Technical & market structure considerations
Short interest remains elevated - about 20.1 million shares most recently, translating into roughly 9.68 days to cover on average volume. That’s a double-edged sword: it can exacerbate downside during negative headlines, but also create sharper rebounds on positive news. Volume profiles and the bullish MACD/RSI readings support a structured long approach with tight risk control.
Risks and counterarguments
- Commodity price risk. The primary risk is sustained weak natural gas prices. If prompt gas falls back below $2.50/MMBtu, revenue and cashflow would compress and the stock could revisit prior lows.
- Capital intensity and cashflow. Trailing free cash flow was negative $449.7 million; continued negative cashflow or higher capex without visible payouts would pressure the equity multiple.
- Leverage and refinancing risk. Debt-to-equity sits around 1.06; a higher-for-longer rate environment or rising credit spreads could increase interest cost and limit room for operational growth.
- Execution risk. Well performance in the Western Haynesville must meet or exceed internal forecasts. If initial production rates disappoint or costs rise, the earnings leverage to gas prices weakens.
- Sentiment/analyst skepticism.

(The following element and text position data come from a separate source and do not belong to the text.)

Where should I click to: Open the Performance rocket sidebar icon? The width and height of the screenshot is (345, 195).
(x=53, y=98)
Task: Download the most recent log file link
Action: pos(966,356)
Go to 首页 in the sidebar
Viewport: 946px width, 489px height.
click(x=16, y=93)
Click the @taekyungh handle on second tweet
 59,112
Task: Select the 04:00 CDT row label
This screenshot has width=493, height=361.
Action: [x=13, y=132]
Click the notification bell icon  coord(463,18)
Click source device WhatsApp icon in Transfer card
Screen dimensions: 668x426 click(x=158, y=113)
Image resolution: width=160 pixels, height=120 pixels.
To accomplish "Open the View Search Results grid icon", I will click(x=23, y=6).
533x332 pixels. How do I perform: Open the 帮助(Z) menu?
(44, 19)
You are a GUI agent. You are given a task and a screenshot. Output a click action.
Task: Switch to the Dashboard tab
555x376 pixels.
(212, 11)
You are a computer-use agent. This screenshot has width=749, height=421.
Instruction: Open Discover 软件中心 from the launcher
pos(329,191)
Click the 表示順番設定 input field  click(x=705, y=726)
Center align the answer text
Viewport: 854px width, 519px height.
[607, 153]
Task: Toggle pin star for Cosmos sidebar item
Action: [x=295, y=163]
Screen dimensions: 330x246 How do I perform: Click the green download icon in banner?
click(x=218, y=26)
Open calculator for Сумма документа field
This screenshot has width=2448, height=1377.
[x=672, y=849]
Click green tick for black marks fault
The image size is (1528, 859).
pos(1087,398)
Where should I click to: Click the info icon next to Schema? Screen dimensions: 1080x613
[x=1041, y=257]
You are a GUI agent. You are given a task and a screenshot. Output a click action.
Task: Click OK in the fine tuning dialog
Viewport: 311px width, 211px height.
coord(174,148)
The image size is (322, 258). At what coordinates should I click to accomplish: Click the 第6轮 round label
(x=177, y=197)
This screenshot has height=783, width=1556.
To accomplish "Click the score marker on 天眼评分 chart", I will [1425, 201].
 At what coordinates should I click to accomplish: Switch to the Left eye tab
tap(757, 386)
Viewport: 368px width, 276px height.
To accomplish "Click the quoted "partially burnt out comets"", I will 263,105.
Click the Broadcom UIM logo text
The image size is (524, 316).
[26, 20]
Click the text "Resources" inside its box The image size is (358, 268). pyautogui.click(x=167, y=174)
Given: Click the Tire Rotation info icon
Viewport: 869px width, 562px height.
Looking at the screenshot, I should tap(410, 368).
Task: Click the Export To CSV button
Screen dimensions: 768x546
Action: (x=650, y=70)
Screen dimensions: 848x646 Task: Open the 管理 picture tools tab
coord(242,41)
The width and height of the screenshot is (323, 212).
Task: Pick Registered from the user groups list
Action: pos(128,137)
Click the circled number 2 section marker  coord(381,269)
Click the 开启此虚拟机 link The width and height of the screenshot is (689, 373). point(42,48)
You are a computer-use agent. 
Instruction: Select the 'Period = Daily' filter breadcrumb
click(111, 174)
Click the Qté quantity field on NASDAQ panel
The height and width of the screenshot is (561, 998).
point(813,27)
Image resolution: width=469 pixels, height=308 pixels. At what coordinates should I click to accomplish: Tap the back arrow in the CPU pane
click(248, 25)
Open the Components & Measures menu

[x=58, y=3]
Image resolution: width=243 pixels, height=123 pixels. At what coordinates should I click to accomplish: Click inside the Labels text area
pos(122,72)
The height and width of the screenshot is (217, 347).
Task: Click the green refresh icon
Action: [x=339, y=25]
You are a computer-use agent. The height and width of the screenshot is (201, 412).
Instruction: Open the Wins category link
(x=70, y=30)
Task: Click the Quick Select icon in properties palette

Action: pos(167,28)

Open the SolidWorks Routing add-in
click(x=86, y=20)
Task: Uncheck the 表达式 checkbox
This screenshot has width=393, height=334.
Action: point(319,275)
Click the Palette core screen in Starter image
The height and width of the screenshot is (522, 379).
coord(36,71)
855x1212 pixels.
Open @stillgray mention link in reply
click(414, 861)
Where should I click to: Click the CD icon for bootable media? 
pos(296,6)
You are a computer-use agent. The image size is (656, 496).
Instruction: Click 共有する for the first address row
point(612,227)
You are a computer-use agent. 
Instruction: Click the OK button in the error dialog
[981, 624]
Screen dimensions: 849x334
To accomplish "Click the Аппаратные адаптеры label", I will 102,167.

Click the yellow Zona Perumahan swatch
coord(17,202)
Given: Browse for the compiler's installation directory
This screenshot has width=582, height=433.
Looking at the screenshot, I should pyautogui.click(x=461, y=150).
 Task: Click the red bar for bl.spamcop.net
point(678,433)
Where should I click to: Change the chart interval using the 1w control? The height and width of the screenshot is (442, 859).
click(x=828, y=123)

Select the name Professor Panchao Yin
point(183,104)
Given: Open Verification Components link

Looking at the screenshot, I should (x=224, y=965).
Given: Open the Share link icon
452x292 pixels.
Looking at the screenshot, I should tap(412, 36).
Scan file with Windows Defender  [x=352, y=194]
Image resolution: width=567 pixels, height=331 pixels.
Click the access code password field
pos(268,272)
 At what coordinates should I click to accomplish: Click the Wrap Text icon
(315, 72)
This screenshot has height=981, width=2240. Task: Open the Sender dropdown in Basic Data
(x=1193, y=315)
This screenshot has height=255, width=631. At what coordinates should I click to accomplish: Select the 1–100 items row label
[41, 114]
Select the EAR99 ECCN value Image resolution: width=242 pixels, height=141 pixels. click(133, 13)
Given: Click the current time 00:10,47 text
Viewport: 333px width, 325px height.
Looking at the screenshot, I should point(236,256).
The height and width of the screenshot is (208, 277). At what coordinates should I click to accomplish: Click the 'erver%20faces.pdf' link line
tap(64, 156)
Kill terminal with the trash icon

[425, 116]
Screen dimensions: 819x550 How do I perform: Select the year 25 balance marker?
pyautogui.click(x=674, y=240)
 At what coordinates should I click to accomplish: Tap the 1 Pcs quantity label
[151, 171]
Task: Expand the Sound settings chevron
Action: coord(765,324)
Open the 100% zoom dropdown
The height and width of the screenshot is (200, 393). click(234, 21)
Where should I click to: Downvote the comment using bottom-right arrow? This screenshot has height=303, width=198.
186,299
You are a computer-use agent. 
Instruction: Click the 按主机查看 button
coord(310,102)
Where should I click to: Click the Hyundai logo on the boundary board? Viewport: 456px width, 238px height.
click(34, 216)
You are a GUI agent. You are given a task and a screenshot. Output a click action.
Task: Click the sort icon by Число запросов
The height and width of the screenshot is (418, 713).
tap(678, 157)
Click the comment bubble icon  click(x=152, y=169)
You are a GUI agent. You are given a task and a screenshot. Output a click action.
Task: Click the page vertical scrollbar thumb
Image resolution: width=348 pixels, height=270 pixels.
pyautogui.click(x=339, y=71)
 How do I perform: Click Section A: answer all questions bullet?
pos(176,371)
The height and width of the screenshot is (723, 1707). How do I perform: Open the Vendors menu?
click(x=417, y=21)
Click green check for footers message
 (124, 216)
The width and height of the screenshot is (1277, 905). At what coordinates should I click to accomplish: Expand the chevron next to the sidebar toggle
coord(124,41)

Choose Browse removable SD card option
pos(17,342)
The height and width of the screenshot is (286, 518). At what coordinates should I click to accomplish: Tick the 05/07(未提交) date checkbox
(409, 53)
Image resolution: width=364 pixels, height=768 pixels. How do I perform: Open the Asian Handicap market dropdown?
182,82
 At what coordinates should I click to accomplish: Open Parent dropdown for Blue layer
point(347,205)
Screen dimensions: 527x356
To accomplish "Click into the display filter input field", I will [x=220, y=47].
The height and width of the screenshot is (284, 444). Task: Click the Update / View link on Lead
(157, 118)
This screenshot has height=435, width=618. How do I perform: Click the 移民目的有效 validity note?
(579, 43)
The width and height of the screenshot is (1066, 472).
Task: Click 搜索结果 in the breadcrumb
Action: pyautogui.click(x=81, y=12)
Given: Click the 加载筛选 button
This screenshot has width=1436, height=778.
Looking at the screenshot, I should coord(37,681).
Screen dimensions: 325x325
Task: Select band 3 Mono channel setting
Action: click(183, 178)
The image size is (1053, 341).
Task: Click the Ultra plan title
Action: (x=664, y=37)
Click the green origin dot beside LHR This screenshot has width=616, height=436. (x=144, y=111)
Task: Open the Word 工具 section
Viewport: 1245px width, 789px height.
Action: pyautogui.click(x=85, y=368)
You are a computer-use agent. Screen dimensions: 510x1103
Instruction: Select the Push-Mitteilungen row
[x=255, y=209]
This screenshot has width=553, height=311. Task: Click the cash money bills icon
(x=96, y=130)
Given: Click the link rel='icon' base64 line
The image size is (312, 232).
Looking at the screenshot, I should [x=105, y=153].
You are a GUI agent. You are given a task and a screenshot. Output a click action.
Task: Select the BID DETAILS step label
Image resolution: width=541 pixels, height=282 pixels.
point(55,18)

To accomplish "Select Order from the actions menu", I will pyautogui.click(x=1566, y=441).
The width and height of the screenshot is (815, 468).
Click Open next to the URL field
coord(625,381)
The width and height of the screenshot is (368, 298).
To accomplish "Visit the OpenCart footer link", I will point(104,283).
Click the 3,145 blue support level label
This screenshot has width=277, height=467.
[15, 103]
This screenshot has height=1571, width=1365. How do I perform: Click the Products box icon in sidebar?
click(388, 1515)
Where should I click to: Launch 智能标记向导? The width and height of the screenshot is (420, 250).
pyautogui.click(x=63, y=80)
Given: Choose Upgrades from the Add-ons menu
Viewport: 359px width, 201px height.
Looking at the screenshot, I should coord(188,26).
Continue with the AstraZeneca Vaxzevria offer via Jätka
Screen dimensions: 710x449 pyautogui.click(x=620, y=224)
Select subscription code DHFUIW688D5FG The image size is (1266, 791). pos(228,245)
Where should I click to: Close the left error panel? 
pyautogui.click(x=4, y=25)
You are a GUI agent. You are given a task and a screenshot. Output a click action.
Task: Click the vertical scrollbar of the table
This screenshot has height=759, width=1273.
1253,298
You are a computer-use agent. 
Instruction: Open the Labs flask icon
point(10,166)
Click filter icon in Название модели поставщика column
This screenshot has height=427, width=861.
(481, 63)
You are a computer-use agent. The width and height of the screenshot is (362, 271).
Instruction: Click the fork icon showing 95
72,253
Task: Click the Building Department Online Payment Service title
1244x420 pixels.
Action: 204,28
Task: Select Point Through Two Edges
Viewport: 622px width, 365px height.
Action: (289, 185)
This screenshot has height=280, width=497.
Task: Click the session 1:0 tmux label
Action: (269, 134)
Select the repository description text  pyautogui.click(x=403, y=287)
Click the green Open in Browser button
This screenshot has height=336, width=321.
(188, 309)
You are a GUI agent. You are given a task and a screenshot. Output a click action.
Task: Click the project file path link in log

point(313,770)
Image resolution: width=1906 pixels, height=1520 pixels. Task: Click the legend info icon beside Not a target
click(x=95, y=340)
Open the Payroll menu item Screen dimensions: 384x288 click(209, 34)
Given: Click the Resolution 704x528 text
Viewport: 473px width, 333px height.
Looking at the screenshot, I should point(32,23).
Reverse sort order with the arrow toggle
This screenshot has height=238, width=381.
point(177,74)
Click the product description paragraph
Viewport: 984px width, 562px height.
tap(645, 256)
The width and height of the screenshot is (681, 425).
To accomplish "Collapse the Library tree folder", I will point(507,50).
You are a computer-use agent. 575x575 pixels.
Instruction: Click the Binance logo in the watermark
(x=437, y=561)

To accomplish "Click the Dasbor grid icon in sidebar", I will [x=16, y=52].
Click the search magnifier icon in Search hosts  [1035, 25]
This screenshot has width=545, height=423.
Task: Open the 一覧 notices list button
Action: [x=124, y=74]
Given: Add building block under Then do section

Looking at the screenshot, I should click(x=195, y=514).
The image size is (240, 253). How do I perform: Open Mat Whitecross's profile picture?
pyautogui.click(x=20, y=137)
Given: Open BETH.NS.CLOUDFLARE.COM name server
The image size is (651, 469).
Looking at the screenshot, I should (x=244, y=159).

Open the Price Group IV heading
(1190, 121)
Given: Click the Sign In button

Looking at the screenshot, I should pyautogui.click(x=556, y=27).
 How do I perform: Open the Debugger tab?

Several analyst price targets remain below current levels (historical consensus clustered in the low teens), which can weigh on sentiment if management doesn’t deliver visible progress quickly.
Counterargument to the thesis
One reasonable counterargument: the market already prices in the company’s upside via its current EV/EBITDA and the shares reflect a risk premium for leverage and execution. If natural gas supply growth outpaces demand (for example, rapid LNG ramp or mild weather), even solid operational execution may not move the multiple materially, leaving investors with middling returns. Additionally, if management prioritizes acreage hold or growth over free cash flow, shareholders may not be rewarded despite production gains.
Conclusion and what would change our mind
We initiate a long trade in Comstock Resources with a clear entry at $21.30, stop at $18.50 and a $28.00 target over 180 trading days. The trade is a levered play on natural gas fundamentals and Western Haynesville execution; valuation metrics such as EV/EBITDA ~6.85 and a mid-teens P/E provide a margin for upside if prices and volumes trend higher.
What would change our mind:
- Persistent decline in natural gas prices below $2.50/MMBtu or evidence of structural oversupply in the U.S. market.
- Consecutive quarters of negative free cash flow with no credible plan to de-lever the balance sheet.
- Material well underperformance in the Western Haynesville relative to guidance.
- Significant dilution or an unexpected debt covenant breach.
If the company posts strong production and cashflow improvement, or if natural gas rallies more sharply than we currently model, we would consider trimming into strength and raising the target toward the prior high in the low $30s. Conversely, if natural gas softens or execution slips, we will reduce exposure or exit at the stop.
Key operational and event dates to watch
- Quarterly production and earnings releases - monitor volumes, realized prices and operating costs.
- Any update on Western Haynesville well performance or capital program guidance.
- Regional demand drivers such as new gas-fired power approvals or pipeline constraints that materially change regional pricing.
Bottom line: this is a disciplined, catalyst-driven long. The trade is not a blind commodity bet - it combines a focused asset base, reasonable valuation and a timeframe that gives natural gas seasonality and operational announcements time to play out. Keep risk tight, monitor commodity moves closely, and be prepared to revise the plan if free cash flow or well performance disappoints.